▶ **Record set**
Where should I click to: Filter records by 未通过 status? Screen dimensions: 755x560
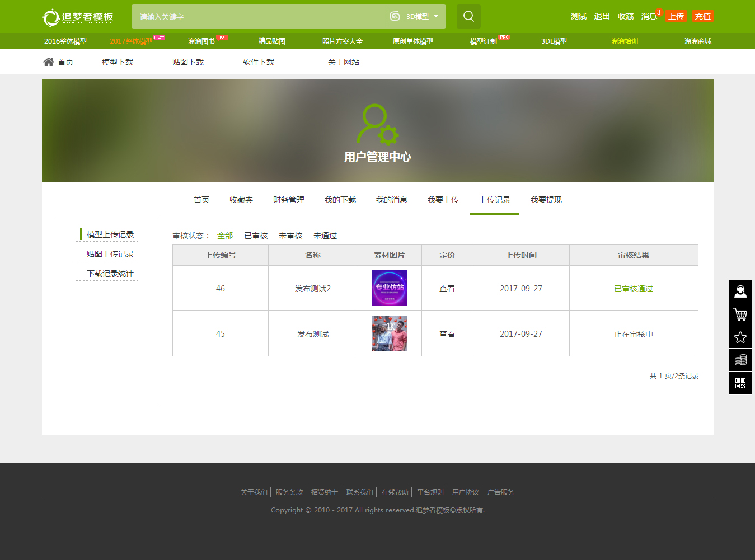coord(325,236)
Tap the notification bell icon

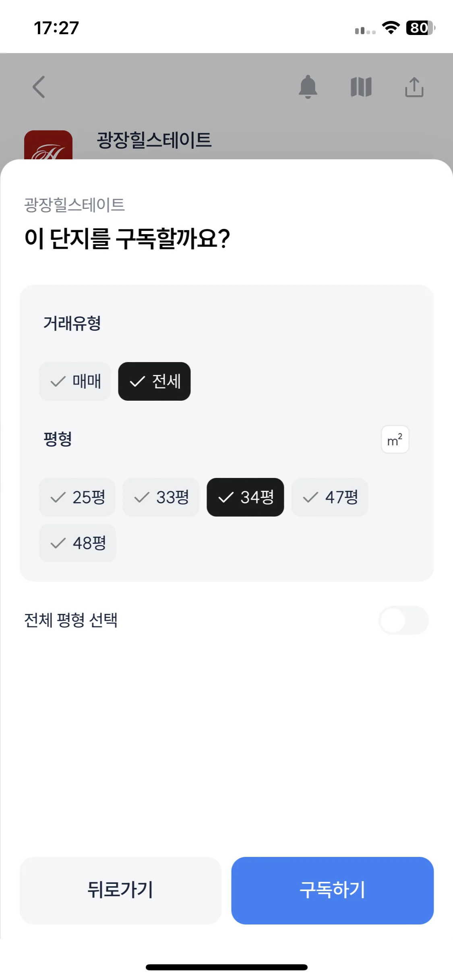point(308,86)
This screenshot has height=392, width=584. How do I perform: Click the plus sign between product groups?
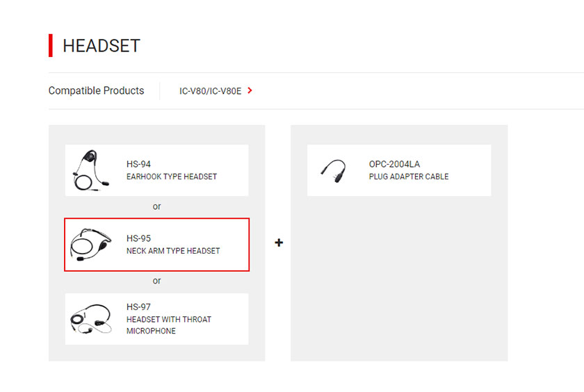[x=279, y=243]
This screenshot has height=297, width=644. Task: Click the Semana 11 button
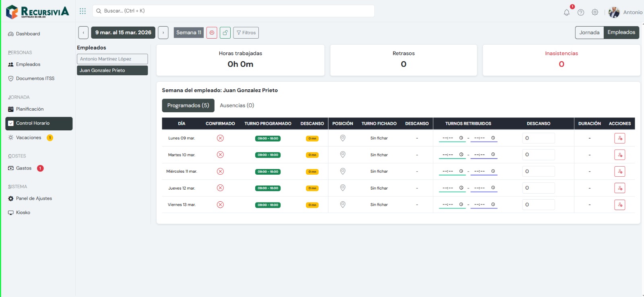click(188, 33)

▶ **Task item**
Each entry, start to finish, goes into your copy exactly; the pictures stay out.

▶ **Your response**
Where should I click to: Filter records by 未通过 status? Screen dimensions: 755x560
coord(325,236)
Tap the notification bell icon

point(308,86)
This screenshot has height=392, width=584. How do I perform: Click the plus sign between product groups?
[x=279, y=243]
This screenshot has height=297, width=644. Task: Click the Semana 11 button
click(188, 33)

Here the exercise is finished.